**WORK REQUIRED**
The records below need retyping in full; give them again exactly.

**PROVIDED DATA**
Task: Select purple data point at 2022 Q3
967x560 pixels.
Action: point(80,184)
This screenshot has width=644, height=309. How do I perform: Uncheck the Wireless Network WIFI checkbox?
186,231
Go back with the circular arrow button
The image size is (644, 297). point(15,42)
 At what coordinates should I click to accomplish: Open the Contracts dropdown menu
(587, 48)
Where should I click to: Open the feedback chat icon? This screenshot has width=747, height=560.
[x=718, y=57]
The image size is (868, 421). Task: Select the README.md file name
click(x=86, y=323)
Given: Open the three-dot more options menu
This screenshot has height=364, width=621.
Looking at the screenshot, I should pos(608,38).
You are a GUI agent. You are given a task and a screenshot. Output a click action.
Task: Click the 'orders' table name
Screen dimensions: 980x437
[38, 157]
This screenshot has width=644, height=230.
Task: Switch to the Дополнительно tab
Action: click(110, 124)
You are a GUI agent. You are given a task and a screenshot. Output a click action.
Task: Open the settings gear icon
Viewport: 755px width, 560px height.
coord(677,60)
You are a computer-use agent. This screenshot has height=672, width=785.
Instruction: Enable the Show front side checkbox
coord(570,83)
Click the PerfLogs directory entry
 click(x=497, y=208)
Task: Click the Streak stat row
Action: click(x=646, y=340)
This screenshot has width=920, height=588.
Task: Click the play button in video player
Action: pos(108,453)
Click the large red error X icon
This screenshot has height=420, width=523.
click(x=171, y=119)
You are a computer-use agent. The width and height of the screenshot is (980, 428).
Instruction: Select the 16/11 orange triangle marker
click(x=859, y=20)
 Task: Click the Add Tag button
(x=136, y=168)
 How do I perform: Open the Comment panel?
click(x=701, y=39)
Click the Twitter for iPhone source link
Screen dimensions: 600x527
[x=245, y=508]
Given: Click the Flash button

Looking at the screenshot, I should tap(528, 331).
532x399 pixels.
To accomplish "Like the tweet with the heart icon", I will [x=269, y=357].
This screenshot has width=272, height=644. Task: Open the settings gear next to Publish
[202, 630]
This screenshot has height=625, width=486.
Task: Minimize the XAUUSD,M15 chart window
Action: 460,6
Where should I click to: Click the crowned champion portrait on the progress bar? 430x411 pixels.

**SOLUTION**
Task: Select purple data point at 2022 Q3
967x560 pixels.
Action: point(80,184)
This screenshot has width=644, height=309. How do I perform: Uncheck the Wireless Network WIFI checkbox?
186,231
Go back with the circular arrow button
The image size is (644, 297). point(15,42)
 At what coordinates should I click to accomplish: Open the Contracts dropdown menu
(587, 48)
Where should I click to: Open the feedback chat icon? This screenshot has width=747, height=560.
[x=718, y=57]
The image size is (868, 421). Task: Select the README.md file name
click(x=86, y=323)
Given: Open the three-dot more options menu
This screenshot has height=364, width=621.
Looking at the screenshot, I should pos(608,38).
You are a GUI agent. You are given a task and a screenshot. Output a click action.
Task: Click the 'orders' table name
Screen dimensions: 980x437
[38, 157]
This screenshot has width=644, height=230.
Task: Switch to the Дополнительно tab
Action: click(110, 124)
You are a GUI agent. You are given a task and a screenshot. Output a click action.
Task: Open the settings gear icon
Viewport: 755px width, 560px height.
coord(677,60)
You are a computer-use agent. This screenshot has height=672, width=785.
Instruction: Enable the Show front side checkbox
coord(570,83)
Click the PerfLogs directory entry
 click(x=497, y=208)
Task: Click the Streak stat row
Action: click(x=646, y=340)
This screenshot has width=920, height=588.
Task: Click the play button in video player
Action: pos(108,453)
Click the large red error X icon
This screenshot has height=420, width=523.
click(x=171, y=119)
You are a computer-use agent. The width and height of the screenshot is (980, 428).
Instruction: Select the 16/11 orange triangle marker
click(x=859, y=20)
 Task: Click the Add Tag button
(x=136, y=168)
 How do I perform: Open the Comment panel?
click(x=701, y=39)
Click the Twitter for iPhone source link
Screen dimensions: 600x527
[x=245, y=508]
Given: Click the Flash button

Looking at the screenshot, I should tap(528, 331).
532x399 pixels.
To accomplish "Like the tweet with the heart icon", I will [x=269, y=357].
This screenshot has width=272, height=644. Task: Open the settings gear next to Publish
[202, 630]
This screenshot has height=625, width=486.
Task: Minimize the XAUUSD,M15 chart window
Action: 460,6
Where should I click to: Click the crowned champion portrait on the progress bar? 430x411 pixels.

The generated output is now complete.